▶ **EXTRACTO SELECCIONADO**
◇ ◇ ◇

A pesar de la prohibición del emperador Carlos V, en Lausana (Suiza) en octubre de 1536 hubo un debate sobre temas fundamentales de la fe cristiana: ¿Cómo puede ser justificado ante Dios el hombre pecador? ¿Debe hacer obras meritorias y sufrir para expiar sus pecados? ¿Es suficiente creer en el Señor Jesucristo, el Hijo de Dios, quien se dio a sí mismo por los pecadores, una vez por todas? ¿Su sacrificio debe ser renovado o completado?

◇ ◇ ◇

▶ **DATOS MOSTRADOS**
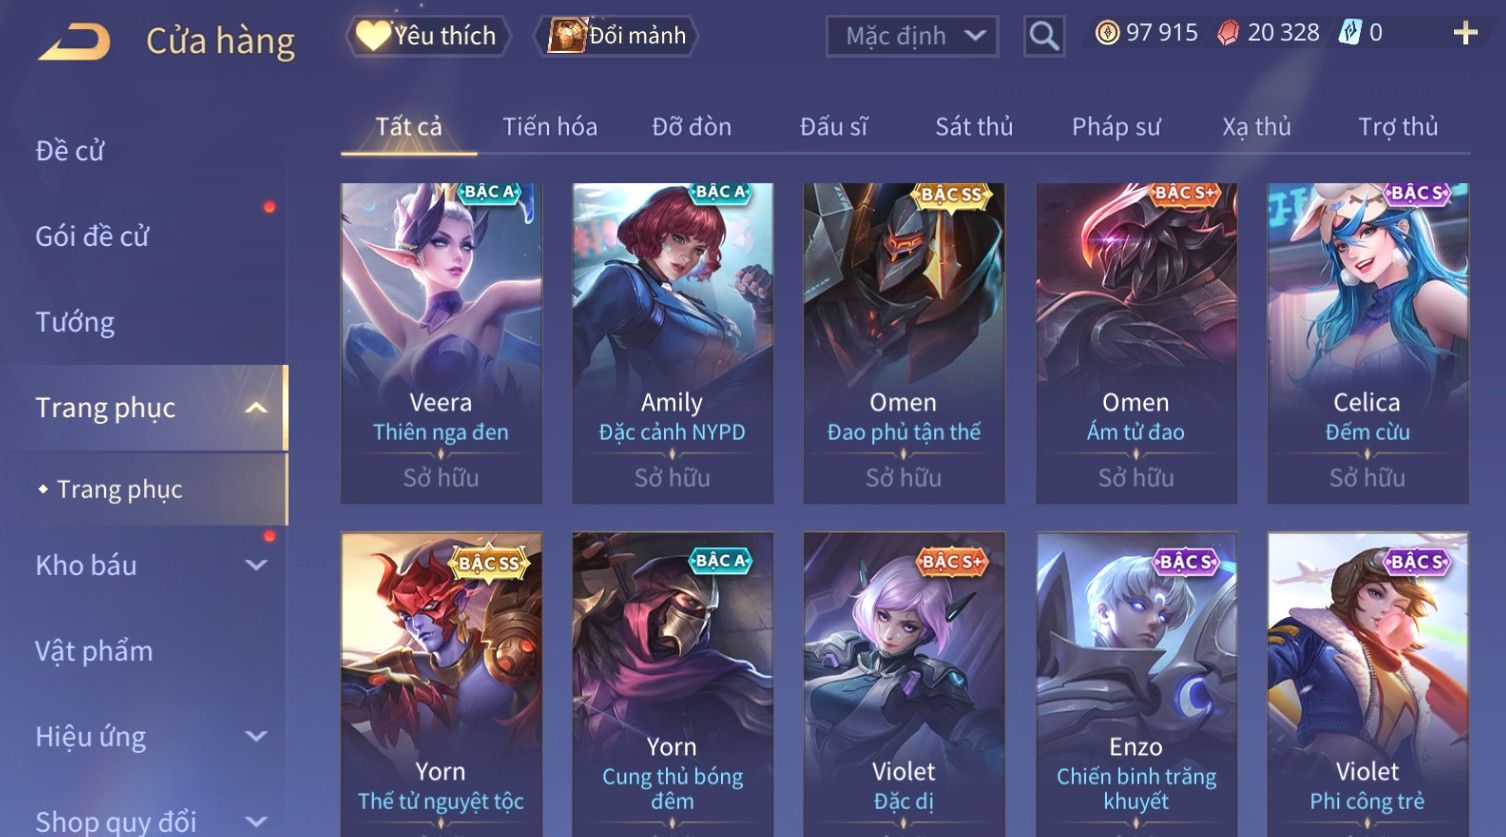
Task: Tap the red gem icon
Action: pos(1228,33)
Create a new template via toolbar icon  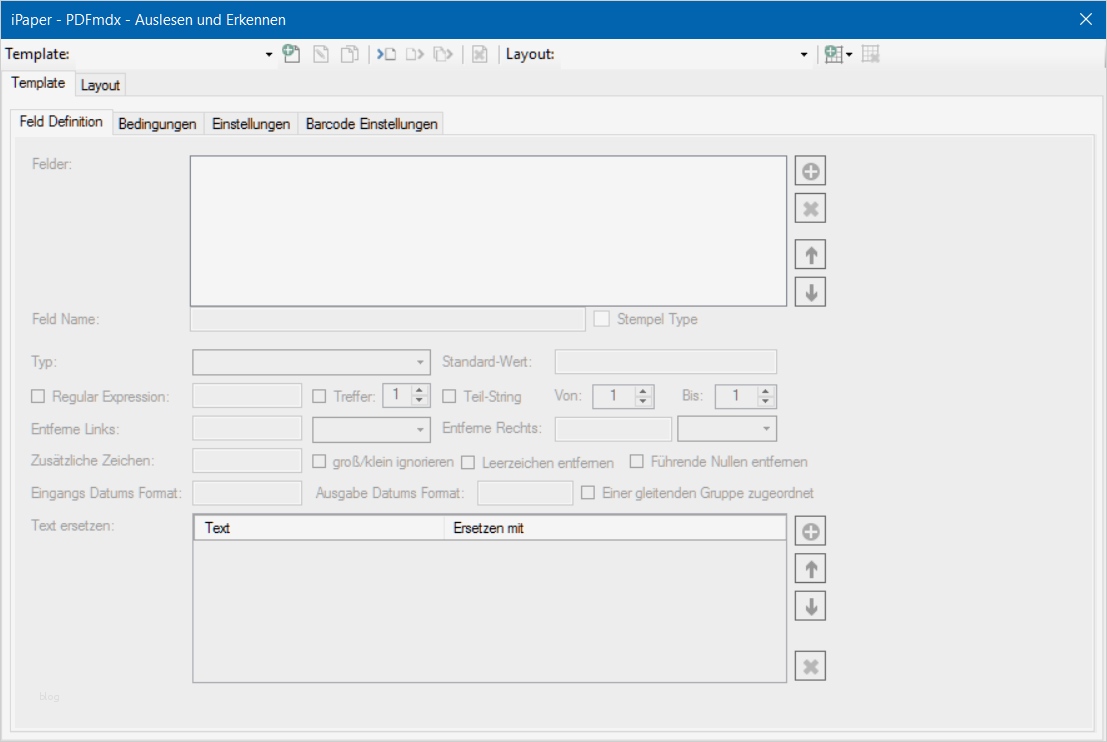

◇ ◇ ◇

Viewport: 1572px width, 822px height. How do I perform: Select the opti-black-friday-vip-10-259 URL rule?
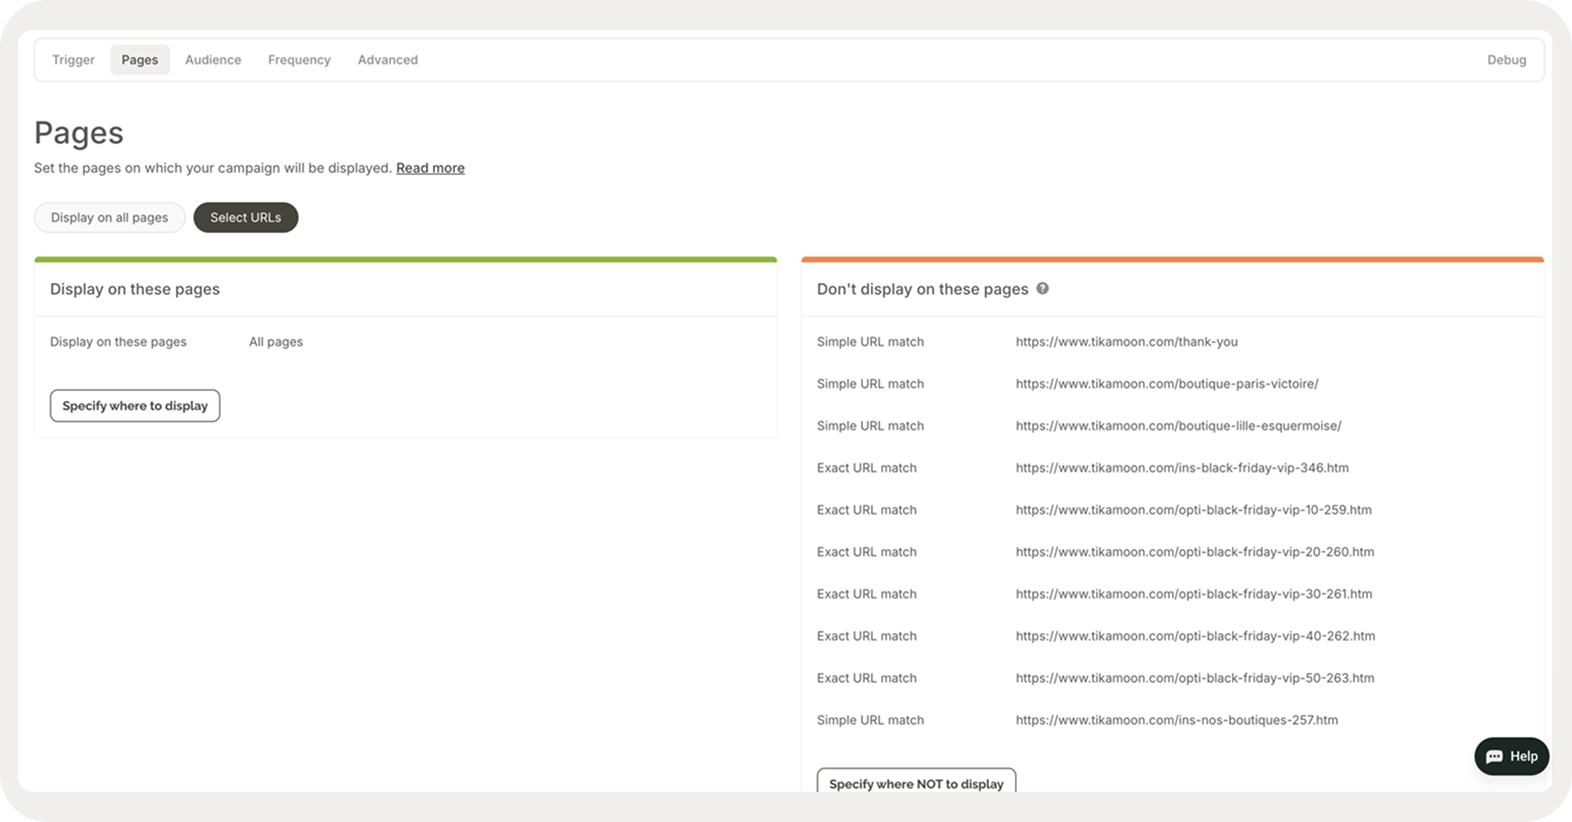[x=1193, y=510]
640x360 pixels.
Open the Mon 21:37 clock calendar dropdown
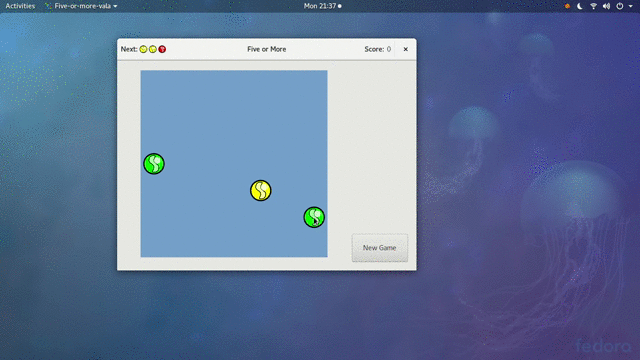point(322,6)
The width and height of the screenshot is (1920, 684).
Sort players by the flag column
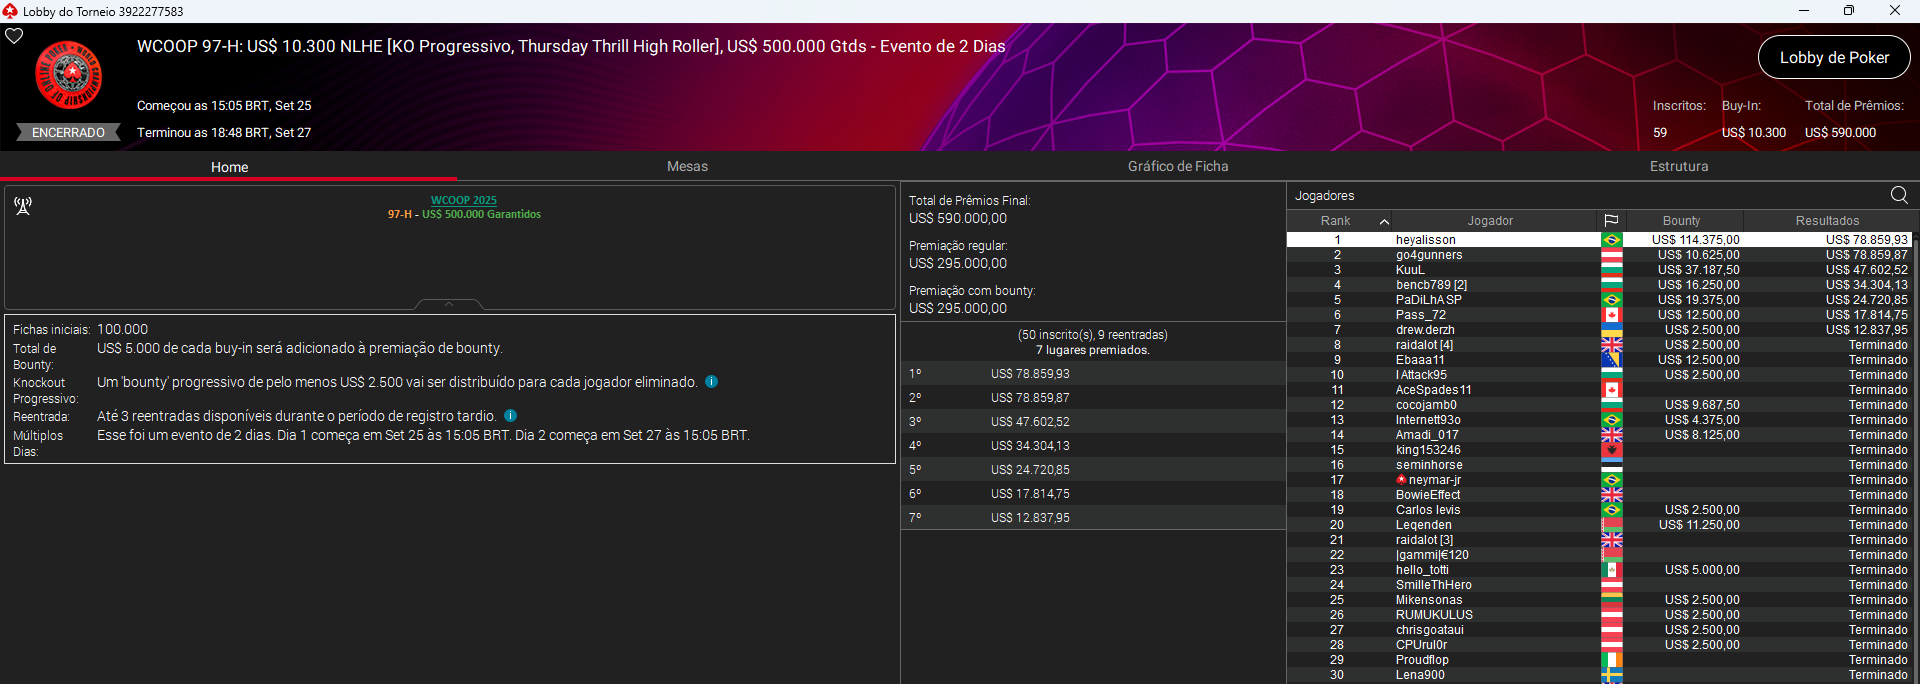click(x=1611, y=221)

◇ ◇ ◇

▶ **TAREA**
Renombre "Lausana" como "Lausanne" en el tramo del extracto seleccionado comprendido entre "A pesar de la" y "renovado o completado?", ambos inclusive, y reproduzca dicho tramo con el cambio. Las filas son un material independiente del extracto seleccionado.

▶ **RESPUESTA**
A pesar de la prohibición del emperador Carlos V, en Lausanne (Suiza) en octubre de 1536 hubo un debate sobre temas fundamentales de la fe cristiana: ¿Cómo puede ser justificado ante Dios el hombre pecador? ¿Debe hacer obras meritorias y sufrir para expiar sus pecados? ¿Es suficiente creer en el Señor Jesucristo, el Hijo de Dios, quien se dio a sí mismo por los pecadores, una vez por todas? ¿Su sacrificio debe ser renovado o completado?